[Data records]
================================

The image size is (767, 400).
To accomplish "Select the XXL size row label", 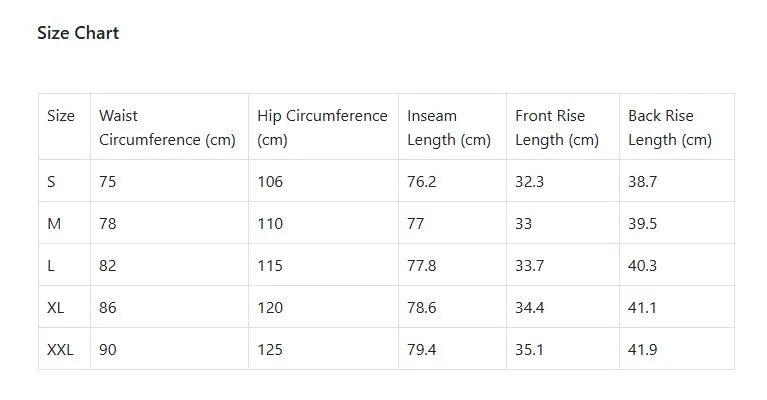I will pos(61,350).
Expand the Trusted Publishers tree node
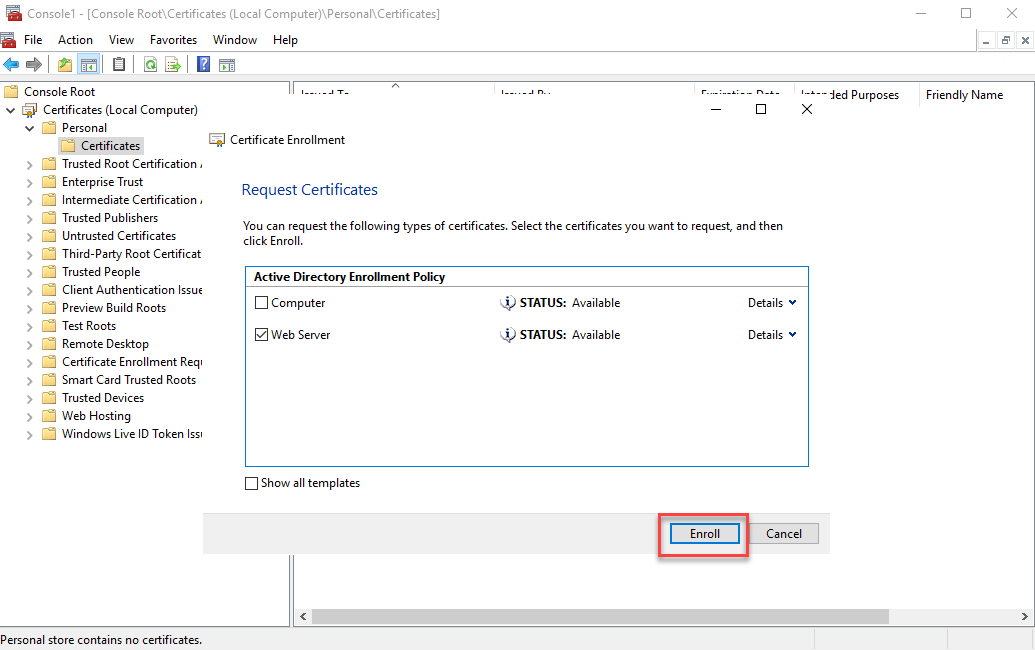Screen dimensions: 1035x650 pos(29,218)
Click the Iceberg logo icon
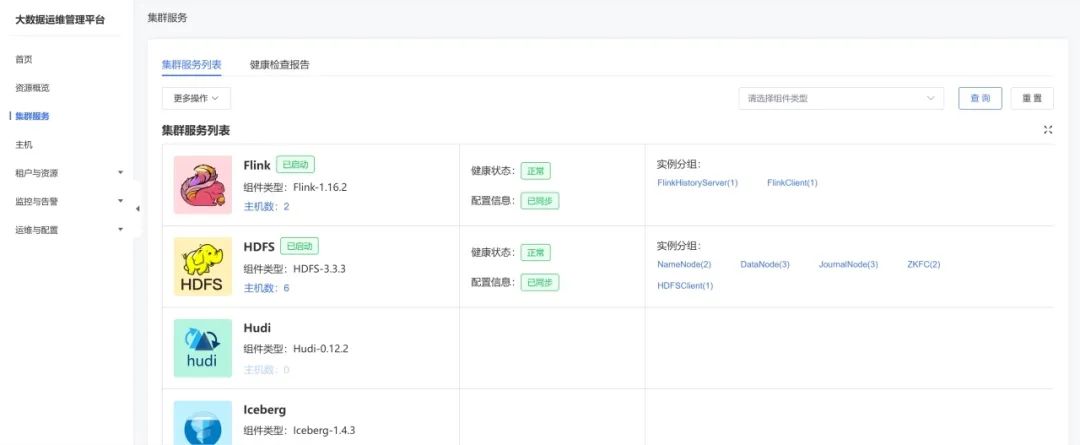1080x445 pixels. 203,424
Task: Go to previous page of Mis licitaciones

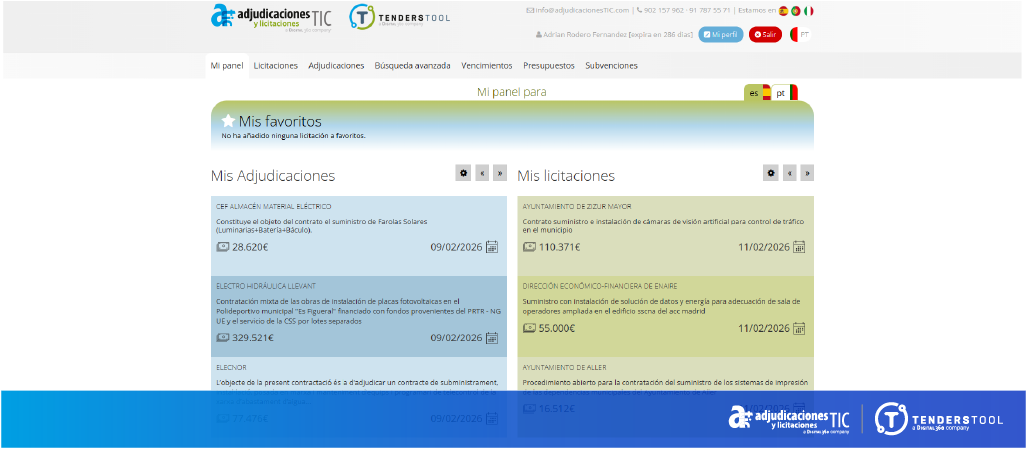Action: [789, 172]
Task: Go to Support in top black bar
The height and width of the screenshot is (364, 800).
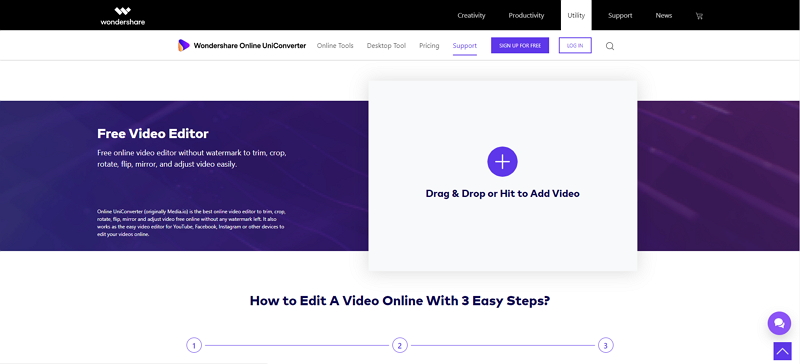Action: click(x=620, y=16)
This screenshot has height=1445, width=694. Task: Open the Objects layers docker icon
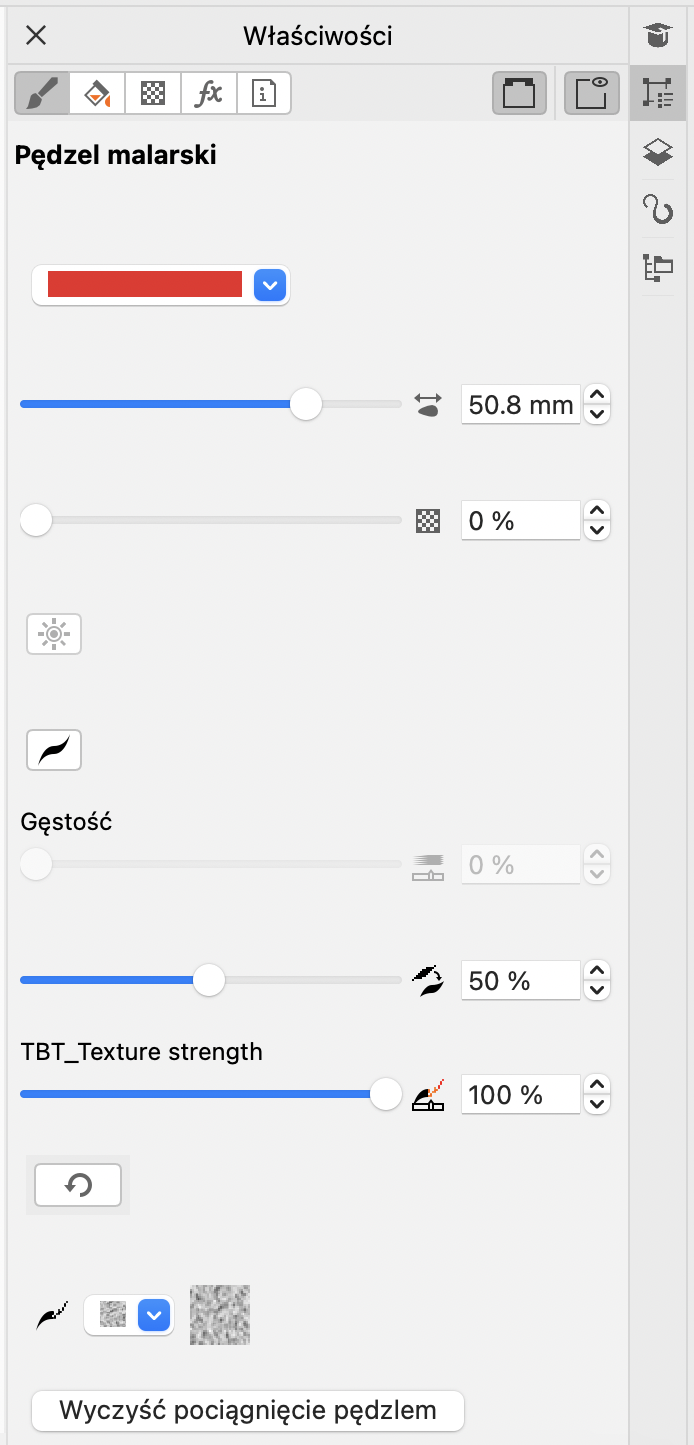[657, 152]
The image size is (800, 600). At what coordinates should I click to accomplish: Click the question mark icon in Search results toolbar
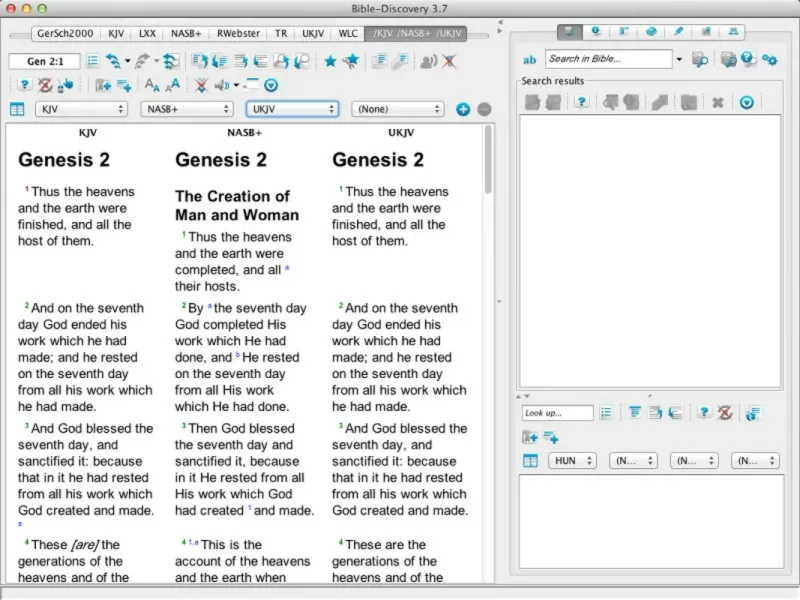pyautogui.click(x=582, y=102)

================================

● Work to be completed: An exact copy of the lines from the one with "This screenshot has" through the end of the entries above, both included, is the whole answer. It contains no pictures.

● Finished task:
This screenshot has height=1445, width=694. Task: Open the Objects layers docker icon
[657, 152]
The image size is (800, 600). At what coordinates should I click to accomplish: Click the question mark icon in Search results toolbar
pyautogui.click(x=582, y=102)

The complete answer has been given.